When I awoke in the middle of the night, as I wrote in the last post, I had a piece in my mind that I really wanted to start on. It was simply a causeway running out to a piece of land, an almost-island. That was all I had in mind. I held no details on the island itself or even how the causeway would look, just an idea of a strip running outward.
This is the piece that emerged, a 16″ by 20″ canvas that I call Not Quite an Island. The title is based, of course, on the famed piece of writing from John Donne that begins with No man is an island and ends with Therefore never send to know for whom the bell tolls; It tolls for thee. It’s often portrayed as a poem but it’s part of a sermon, Meditation XVII, from a book of his sermons titled Devotions upon Emergent Occasions. Donne was writing on the interconnected nature of the world, how one man’s suffering was the suffering of all men, that the death of any man somehow diminishes the whole of mankind.

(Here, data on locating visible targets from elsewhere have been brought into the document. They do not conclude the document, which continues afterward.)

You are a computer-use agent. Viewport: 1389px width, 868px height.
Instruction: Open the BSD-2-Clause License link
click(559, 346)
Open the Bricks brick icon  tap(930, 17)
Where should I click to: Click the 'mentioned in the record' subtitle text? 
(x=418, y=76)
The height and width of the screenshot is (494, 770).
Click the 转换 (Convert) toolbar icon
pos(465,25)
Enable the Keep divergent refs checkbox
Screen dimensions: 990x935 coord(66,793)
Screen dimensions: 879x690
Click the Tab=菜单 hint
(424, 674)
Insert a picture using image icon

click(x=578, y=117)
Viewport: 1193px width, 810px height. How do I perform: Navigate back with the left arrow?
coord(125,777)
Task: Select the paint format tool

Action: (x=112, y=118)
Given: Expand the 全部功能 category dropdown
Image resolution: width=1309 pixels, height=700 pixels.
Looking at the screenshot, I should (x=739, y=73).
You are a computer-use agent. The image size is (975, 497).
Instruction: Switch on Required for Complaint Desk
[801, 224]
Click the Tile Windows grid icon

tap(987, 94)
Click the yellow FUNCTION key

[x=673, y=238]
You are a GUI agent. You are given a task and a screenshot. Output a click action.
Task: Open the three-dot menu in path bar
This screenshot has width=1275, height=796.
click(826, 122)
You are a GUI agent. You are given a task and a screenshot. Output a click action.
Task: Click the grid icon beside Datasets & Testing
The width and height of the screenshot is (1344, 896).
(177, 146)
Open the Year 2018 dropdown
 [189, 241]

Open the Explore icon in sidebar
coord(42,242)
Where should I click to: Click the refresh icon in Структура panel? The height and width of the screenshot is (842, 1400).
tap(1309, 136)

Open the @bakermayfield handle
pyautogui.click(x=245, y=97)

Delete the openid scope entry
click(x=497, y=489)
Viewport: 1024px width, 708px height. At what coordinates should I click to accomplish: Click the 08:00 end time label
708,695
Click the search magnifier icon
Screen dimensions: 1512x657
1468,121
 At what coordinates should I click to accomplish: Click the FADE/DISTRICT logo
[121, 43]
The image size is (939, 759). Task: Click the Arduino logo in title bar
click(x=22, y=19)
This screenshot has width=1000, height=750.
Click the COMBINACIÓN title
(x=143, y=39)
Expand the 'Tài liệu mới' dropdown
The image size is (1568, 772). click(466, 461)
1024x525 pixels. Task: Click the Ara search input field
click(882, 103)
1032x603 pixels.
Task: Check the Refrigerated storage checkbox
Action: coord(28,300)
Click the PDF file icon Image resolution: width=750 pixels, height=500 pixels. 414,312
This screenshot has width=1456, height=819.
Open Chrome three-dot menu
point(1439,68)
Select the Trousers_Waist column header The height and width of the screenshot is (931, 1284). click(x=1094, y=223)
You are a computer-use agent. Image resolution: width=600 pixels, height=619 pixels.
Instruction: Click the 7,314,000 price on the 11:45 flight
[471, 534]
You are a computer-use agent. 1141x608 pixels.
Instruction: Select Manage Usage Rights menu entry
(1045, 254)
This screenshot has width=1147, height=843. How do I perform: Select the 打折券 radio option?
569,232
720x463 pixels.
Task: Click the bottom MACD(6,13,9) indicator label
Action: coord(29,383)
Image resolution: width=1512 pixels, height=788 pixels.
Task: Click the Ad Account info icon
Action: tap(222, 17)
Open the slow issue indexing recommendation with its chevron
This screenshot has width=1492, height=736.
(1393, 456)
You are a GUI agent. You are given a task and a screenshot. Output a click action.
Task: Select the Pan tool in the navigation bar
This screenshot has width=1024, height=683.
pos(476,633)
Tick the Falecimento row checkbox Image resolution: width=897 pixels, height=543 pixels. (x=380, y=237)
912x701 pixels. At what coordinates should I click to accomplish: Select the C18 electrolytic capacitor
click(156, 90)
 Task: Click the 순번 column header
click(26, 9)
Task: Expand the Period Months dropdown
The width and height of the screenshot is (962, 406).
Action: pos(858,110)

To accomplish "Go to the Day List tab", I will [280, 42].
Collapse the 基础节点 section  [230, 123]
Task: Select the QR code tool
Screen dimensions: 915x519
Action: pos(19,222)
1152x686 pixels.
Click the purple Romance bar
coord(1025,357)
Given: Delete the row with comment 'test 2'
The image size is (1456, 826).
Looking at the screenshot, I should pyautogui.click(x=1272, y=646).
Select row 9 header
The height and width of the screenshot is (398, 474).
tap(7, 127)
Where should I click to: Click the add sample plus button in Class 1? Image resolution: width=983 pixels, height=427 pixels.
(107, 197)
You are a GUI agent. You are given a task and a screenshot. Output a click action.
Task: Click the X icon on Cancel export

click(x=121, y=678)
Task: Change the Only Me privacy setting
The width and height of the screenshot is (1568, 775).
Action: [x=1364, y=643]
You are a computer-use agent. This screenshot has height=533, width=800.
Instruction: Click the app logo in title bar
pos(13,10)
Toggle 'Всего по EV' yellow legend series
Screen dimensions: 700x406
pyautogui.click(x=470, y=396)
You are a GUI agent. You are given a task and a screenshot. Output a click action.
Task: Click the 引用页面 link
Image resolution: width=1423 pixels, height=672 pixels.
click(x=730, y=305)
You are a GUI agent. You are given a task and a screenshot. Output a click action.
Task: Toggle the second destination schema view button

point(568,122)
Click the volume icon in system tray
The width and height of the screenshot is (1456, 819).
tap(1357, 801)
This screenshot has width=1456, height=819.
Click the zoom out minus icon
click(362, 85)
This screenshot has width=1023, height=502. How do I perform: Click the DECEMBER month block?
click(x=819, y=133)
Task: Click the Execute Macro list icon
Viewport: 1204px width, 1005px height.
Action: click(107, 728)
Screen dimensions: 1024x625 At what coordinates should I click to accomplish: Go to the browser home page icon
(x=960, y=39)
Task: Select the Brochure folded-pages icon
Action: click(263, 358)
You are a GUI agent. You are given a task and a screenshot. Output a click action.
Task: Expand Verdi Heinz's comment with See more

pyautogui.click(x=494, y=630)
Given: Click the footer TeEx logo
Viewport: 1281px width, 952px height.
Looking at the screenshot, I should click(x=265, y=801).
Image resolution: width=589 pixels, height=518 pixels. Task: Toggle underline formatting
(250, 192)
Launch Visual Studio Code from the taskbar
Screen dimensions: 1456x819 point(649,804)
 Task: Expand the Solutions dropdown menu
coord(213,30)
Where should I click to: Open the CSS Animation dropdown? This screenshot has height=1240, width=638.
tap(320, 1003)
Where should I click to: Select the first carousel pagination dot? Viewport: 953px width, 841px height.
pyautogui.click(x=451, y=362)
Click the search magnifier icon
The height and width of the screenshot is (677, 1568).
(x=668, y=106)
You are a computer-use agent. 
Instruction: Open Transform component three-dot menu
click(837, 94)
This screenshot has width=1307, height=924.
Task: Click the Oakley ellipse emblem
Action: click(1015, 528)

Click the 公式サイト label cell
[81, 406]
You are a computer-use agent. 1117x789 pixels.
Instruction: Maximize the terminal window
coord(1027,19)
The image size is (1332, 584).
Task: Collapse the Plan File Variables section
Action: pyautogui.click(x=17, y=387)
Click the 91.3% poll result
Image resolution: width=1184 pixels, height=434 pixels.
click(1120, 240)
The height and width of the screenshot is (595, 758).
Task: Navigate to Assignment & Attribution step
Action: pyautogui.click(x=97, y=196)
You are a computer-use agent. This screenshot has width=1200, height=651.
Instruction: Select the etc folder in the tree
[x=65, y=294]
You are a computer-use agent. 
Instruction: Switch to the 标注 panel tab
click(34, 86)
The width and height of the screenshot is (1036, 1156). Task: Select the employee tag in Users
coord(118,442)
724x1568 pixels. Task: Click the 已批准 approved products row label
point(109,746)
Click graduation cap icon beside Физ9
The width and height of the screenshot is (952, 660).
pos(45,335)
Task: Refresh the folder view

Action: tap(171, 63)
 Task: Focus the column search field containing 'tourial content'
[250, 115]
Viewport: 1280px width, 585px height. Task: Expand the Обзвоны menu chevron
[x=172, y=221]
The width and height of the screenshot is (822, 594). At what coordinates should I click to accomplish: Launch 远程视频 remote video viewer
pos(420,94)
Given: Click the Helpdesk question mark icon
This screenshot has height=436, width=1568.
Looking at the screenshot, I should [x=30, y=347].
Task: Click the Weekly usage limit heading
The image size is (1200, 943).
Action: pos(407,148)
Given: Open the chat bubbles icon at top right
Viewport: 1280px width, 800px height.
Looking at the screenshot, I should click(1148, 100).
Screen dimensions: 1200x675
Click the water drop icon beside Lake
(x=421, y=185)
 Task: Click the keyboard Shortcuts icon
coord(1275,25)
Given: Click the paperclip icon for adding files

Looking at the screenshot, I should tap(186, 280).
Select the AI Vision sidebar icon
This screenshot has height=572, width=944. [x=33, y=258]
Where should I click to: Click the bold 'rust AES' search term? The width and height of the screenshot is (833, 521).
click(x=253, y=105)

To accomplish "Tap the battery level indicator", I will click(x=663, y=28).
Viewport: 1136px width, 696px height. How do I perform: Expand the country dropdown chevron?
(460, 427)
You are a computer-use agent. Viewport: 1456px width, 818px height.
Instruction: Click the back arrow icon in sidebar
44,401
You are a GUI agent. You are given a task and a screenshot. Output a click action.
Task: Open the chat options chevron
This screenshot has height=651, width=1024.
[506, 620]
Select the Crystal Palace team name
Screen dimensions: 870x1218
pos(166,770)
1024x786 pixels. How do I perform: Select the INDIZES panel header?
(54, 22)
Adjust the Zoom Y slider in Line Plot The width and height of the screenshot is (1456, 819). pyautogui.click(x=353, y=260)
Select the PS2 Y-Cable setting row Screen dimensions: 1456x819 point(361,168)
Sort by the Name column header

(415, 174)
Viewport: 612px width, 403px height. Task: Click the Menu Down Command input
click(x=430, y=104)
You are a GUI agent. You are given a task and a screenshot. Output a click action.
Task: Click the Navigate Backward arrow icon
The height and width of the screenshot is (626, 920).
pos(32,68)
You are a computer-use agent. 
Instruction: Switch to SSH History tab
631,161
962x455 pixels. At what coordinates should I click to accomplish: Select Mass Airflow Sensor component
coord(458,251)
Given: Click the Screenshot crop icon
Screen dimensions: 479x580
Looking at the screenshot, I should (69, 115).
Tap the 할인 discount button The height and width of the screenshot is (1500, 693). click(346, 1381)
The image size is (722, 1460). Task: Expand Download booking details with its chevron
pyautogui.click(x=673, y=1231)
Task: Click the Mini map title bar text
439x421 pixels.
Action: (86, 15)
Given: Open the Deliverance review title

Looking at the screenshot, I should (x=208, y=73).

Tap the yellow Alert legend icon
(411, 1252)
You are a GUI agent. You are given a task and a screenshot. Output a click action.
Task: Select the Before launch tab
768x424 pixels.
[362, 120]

I saw this piece as being about the impossibility of ever truly detaching oneself from the outer world. As hard as we might desire to seek isolation from the world, we always remain connected by virtue of our own humanity. And the causeway here represents that connection to me, a lifeline to the larger outer world with the path that runs along it up to the Red Tree almost serving as a root nerve connected to the larger spinal cord of the world. To cut off that nerve, that connection, is to lose all feeling.
It’s a simple painting but the simplicity of it actually reinforces the message, in that the image makes a striking and easy first impression. There’s a meditative quality here, an easy flow and harmony to this piece that brings my eye back to it again and again. It’s actually just as I hoped it would be when I got out of bed at 3 AM a few days ago, filled with anxiety. In its way, it has alleviated that angst. For the moment.
As it should…
Some of my best work is composed at night. Love your work as always.!
Yes, I think there’s a special sort of focus that comes in the early morning.
There’s symbolism here, of course, but also a depiction of reality. Yesterday morning I had to report for jury duty in Galveston – that island off the Texas coast that’s connected by a causeway!
We experience now and then what breaking that link means. The island gets its water from the mainland, and when a break occurs in the pipe that runs in tandem with the causeway and railroad line, rationing begins. When hurricane winds become too strong, it’s impossible to cross. In the 1900 storm, there are incredible tales of what happened to the people coming from the Island by rail.
I suspect anyone who lives in Galveston, or Key West, or any of the “causeway” places I don’t know about would look at this painting and feel exactly as I did: nervous and protective and a little surprised to see “home” in a New Yorker’s painting. 😉
I was wondering how you would see this, given where you live and work. My causeway is a bit more symbolic than the reality of yours, of course, but we all experience that tenuous feeling of connection now and again.